- SELECTION:
Sir Roger Manwood's School is a selective grammar school located in the medieval town of Sandwich, Kent, England. Founded in 1563, it is one of the oldest schools in Britain and the third oldest state grammar school in Kent. Originally an all-boys school, the school became coeducational in 1982 and welcomed boarders until 2020. It now operates as a day school.

History
The school was founded in 1563 by Sir Roger Manwood, an eminent barrister, jurist and supporter of the reformation of the Church in England. Manwoods intention was to create a free grammar school to make education more accessible to the local townspeople. The original location of the school was at Ash Road in Sandwich but it was moved to its current location at Manwood Road in 1895. There are four foundations which appoint governors: Lord Warden of the Cinque Ports, Lincoln College, Oxford, Gonville and Caius College, Cambridge and the Diocese of Canterbury.

In 1960 there were 100 boarders. The boarders were separated into two houses; ‘The Grange’ accommodating the girls and ‘The Lodge’ the boys. After a long-running tradition of being an all-boys school, girls were first admitted in 1982. As of September 2020, the school no longer ran their boarding facilities.

The school was reported as being 'Good' in all categories by Ofsted in 2022, dropping from the previous report's 'outstanding'.

Admissions
In order to gain entry the prospective student must first pass the 11+ examination.

Once enrolled, new pupils are assigned a house, which will also be their form group from Years 7 to 9. From Years 10 to 13 pupils from each house are mixed into new forms. Each house is identified by a different colour. The houses and colours are as follows: Atlas House is red, Carmarthen House is orange, Founders' House is green, Stour House is light blue and Ypres House is dark blue.

The houses were previously Tudor (light blue), Trappes (dark blue), Knolles (dark green) and Dorman (red).

Headteachers
 Edward Henry Blakeney, M.A. (Cantab.), (1895–1901)
 Rev. Harold Buchanan Ryley, M.A. (Oxon.), (1901–1905)
 Rev. George Edward Battle, M.A. (Dublin), (1905–1914)
 Rev. William Burton, M.A. (Cantab.), (1914–1935)
 Ephraim Parker Oakes, M.A. (Cantab.),  (1935–1960)
 John Frederick Spalding, M.Sci. (London), J.P., (1960–1978)
 Howell Griffiths (1978–1990)
 Ian Mellor (1991–96), then Stockport Grammar School from 1996 to 2005
 Christopher Morgan (1996–2013)
 Lee Hunter (September 2013 – present)

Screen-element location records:
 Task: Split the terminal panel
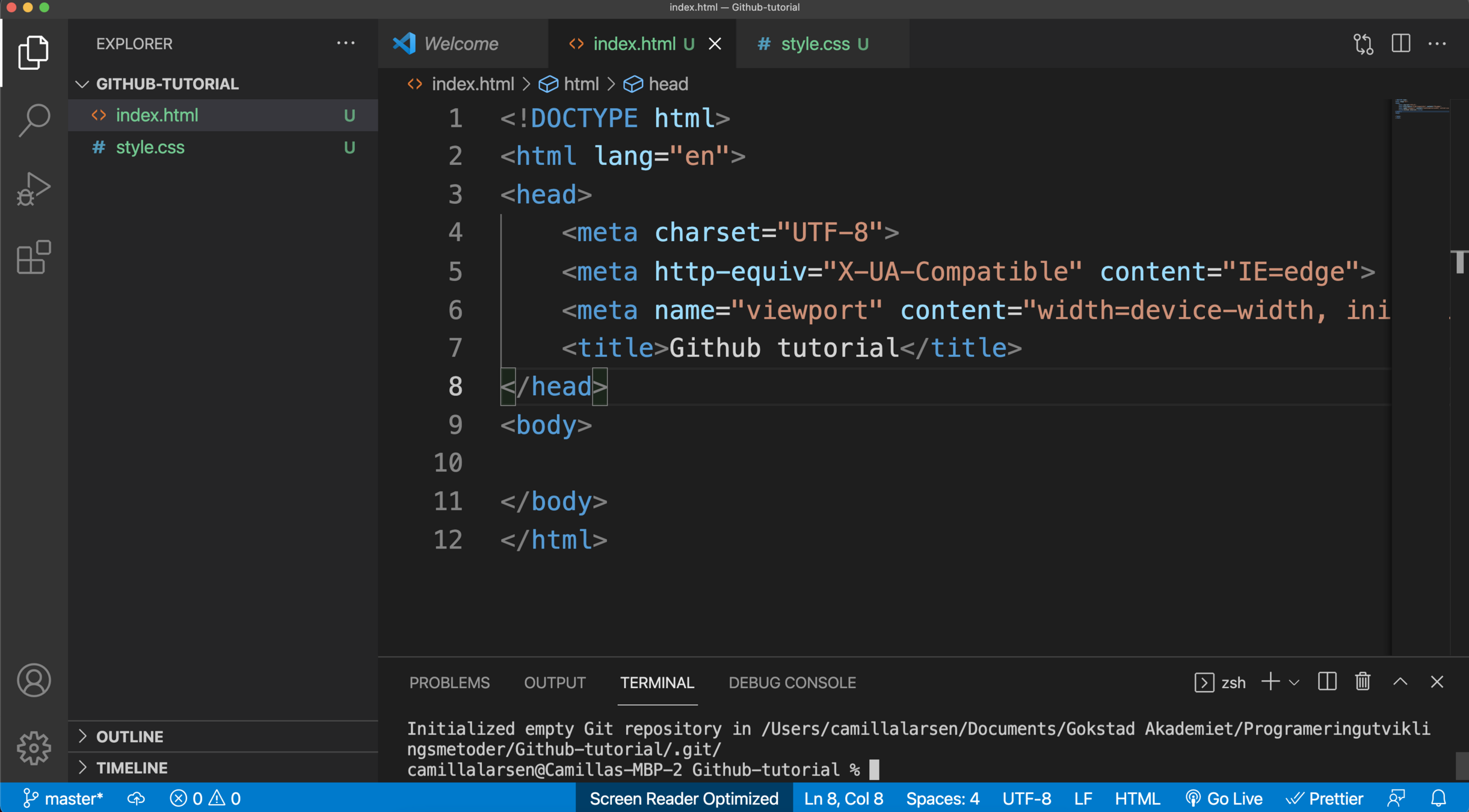[x=1326, y=682]
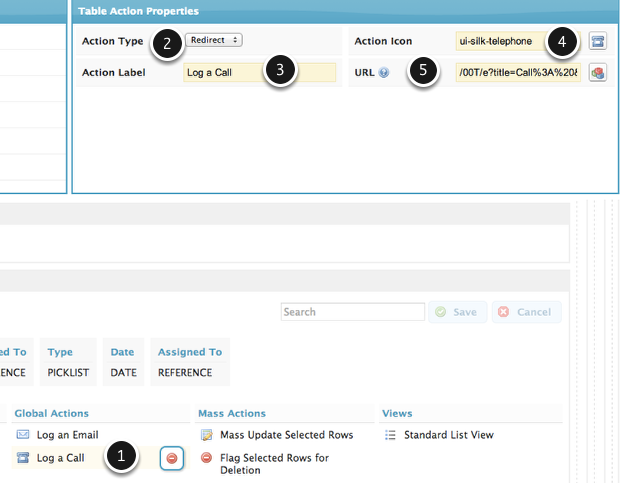Click the URL input field

pos(517,73)

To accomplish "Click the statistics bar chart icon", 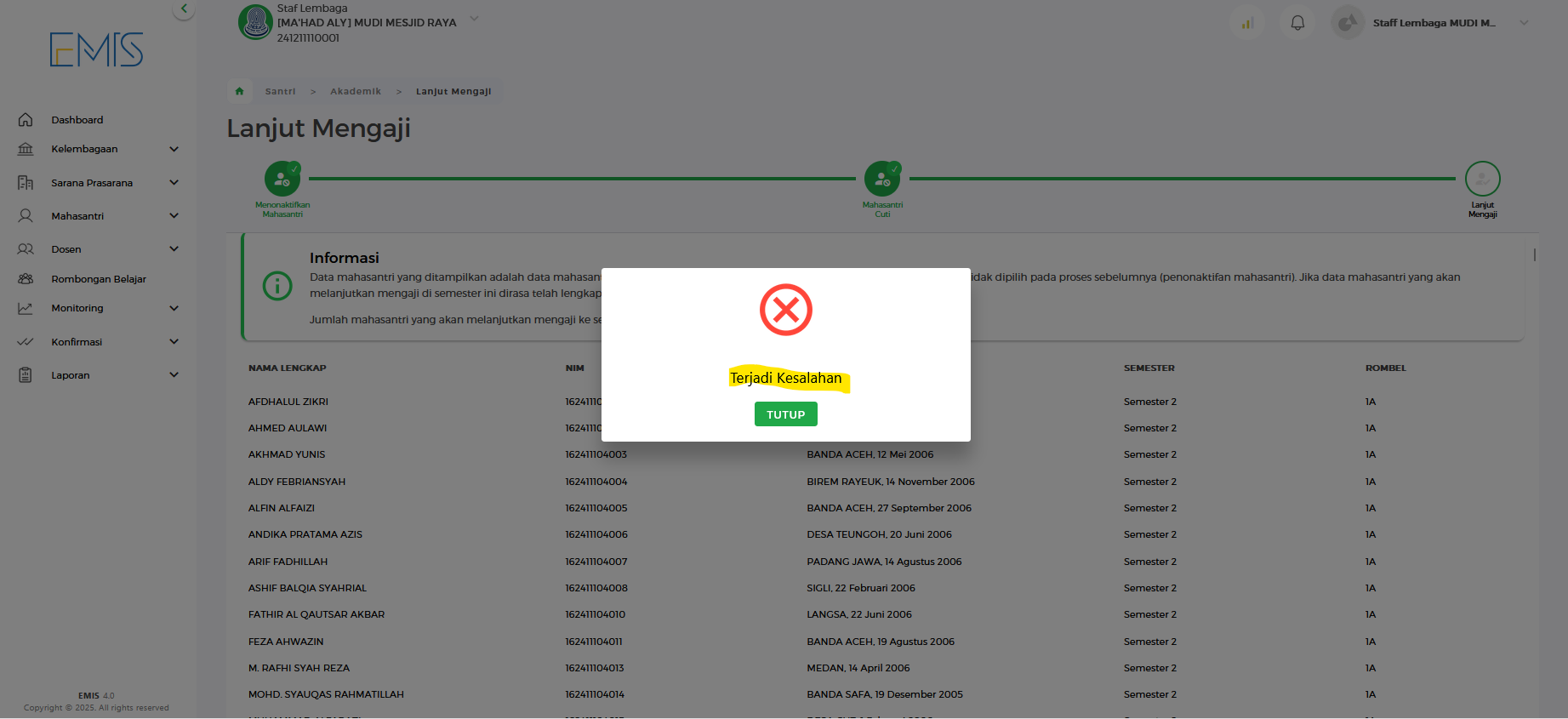I will (1246, 23).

- TASK REQUIREMENTS:
1. According to the article on Sir Roger Manwood's School, why did its founder set it up as a free grammar school? Answer in one to three sentences.
2. Carry on the article about Sir Roger Manwood's School, beginning after its final line.

- OUTPUTS FOR THE TASKS:
1. Sir Roger Manwood wanted to make education more accessible to the local townspeople of Sandwich. He founded the school in 1563 as a free grammar school for that purpose.

2.
Sport
Facilities include a full size sports hall, a gym, a half sized hockey astroturf. Sports offered include gymnastics, badminton, football, basketball, trampolining and table tennis, in addition to the main sports of rugby, hockey, netball, rounders, cricket and athletics. The astroturf was opened by Mel Clewlow, an England women's hockey captain and Old Manwoodian.

Combined Cadet Force
The school has a Combined Cadet Force (CCF) group with an army section. Annual CCF events include an inspection day, a summer camp, and a Founder's Day parade celebrating both the founding of the school and paying homage to Sir Roger Manwood.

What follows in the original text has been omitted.